Separation of Concerns:

  • Limit interaction with ONNX to the Intermediate Representation (IR) stage to simplify the process
  • Ensure operator behavior consistency across different OpSet versions
  • Exclude any ONNX/Protobuf-specific logic from the Burn graph
  • Feature Support Validation: The onnx-ir crate should extract and preserve all ONNX attributes faithfully, even if Burn does not yet support them. Rejection of unsupported features should happen in burn-import during code generation, not in onnx-ir during configuration extraction. This allows onnx-ir to be reused by other projects that may have different feature support

The conversion process involves three main stages:

  1. Convert ONNX model to Intermediate Representation (IR) via 5-phase pipeline.
  2. Translate IR to a Burn graph.
  3. Generate Rust source code from the Burn graph.

Adding New Operators

To extend burn-import with support for new ONNX operators, follow these steps:

  1. Create PyTorch Script: Place a PyTorch script using the new operator under crates/burn-import/onnx-tests/tests/<op>/<op>.py. Make sure to print both input and output tensors for end-to-end testing.

  2. Generate ONNX Model: Run the PyTorch script to produce an ONNX model.

  3. Visualize ONNX Model: Use Netron to verify the ONNX model contains the expected operators.

  4. Generate IR and Burn Graph: Navigate to crates/burn-import/ and run:

    cargo r -- ./onnx-tests/tests/<op>/<op>.onnx ./out
    
  5. Implement Missing Operators: If you encounter an error stating that an operator is unsupported, implement it.
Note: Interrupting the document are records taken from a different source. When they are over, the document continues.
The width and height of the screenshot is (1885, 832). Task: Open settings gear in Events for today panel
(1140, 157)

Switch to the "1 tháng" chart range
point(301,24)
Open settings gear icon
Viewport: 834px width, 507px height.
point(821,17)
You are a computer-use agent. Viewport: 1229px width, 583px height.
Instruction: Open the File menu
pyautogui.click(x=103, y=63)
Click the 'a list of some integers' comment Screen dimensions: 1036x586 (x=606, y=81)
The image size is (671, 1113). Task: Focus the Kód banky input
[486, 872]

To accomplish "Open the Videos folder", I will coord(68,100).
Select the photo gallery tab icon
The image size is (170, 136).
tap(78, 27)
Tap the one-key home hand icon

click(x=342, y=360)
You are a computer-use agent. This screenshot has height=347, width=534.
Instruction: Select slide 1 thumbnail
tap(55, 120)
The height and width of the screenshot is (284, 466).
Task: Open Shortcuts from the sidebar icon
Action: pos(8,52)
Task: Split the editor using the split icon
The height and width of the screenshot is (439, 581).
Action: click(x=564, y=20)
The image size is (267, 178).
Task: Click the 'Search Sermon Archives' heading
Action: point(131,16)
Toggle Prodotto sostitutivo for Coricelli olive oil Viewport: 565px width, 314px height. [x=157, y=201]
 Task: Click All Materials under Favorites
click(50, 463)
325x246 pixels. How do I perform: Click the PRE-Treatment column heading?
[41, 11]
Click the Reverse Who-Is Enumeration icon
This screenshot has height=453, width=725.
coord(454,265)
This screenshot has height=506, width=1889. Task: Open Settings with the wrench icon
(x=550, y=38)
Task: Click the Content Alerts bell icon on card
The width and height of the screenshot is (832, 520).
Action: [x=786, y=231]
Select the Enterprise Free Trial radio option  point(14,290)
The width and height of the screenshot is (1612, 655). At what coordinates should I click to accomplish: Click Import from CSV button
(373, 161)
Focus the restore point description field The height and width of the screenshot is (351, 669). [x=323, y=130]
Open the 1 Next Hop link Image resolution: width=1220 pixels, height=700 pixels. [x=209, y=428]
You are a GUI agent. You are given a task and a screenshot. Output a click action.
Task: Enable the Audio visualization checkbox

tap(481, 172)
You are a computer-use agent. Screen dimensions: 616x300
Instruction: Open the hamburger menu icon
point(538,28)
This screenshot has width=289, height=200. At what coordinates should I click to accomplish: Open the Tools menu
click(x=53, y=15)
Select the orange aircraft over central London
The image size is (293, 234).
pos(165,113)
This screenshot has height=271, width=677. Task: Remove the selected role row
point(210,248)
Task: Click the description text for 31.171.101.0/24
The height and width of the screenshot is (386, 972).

The ./out/my-model.graph.txt should provide relevant information.

  6. Inspect Generated Files: The my-model.graph.txt contains IR details, my-model.rs holds the Burn model in Rust code, and my-model.burnpack contains the model weights.

  7. Integration Test: Include the test in the tests/<op_name>/mod.rs file in the crates/burn-import/onnx-tests/tests/ directory. Further details can be found in the onnx-tests README.

Implementing a New Operator

To extend the capabilities of the Burn library by supporting new operations imported from ONNX graphs, developers must go through a few systematic steps. Here, we detail the process, using the implementation of the Squeeze operation to illustrate points as needed. All file/directory paths are relative to the root of the burn repository.

Step 1: Node Processor Implementation in onnx-ir

The onnx-ir crate handles the Intermediate Representation (IR) of ONNX models using a processor-based architecture. For each operation:

  1. Create a node module in crates/onnx-ir/src/node/<operation_name>.rs. This file should contain:

    • Configuration struct: Define operation-specific parameters (e.g., SqueezeConfig)
    • Processor struct: Implement NodeProcessor trait (marked as pub(crate))
    • The processor handles:
      • Input/output specification: Define expected inputs and outputs via NodeSpec
      • Type inference: Infer output types from inputs and configuration
      • Configuration extraction: Extract operation parameters from ONNX attributes
      • Node construction: Build the final Node enum variant with config
  2. Make the module visible in crates/onnx-ir/src/node/mod.rs:

    #![allow(unused)]
    fn main() {
    pub mod squeeze;
    }
  3. Create a node struct in your module file (e.g., squeeze.rs) with the standard fields:

    #![allow(unused)]
    fn main() {
    use onnx_ir_derive::NodeBuilder;
    
    #[derive(Debug, Clone, NodeBuilder)]
    pub struct SqueezeNode {
        pub name: String,
        pub inputs: Vec<Argument>,
        pub outputs: Vec<Argument>,
        pub config: SqueezeConfig,
    }
    }

    The NodeBuilder derive macro generates a test builder (e.g., SqueezeNodeBuilder) with methods for constructing nodes in tests.

  4. Add to the macro invocation in crates/onnx-ir/src/ir/node.rs by adding a mapping to the define_node_enum! macro:

    #![allow(unused)]
    fn main() {
    define_node_enum! {
        // ... other variants
        Squeeze => squeeze::SqueezeNode,
        // ... more variants
    }
    }

    This single macro invocation generates both the NodeType enum (for parsing) and the Node enum (with tuple variants wrapping node structs) from a single source of truth.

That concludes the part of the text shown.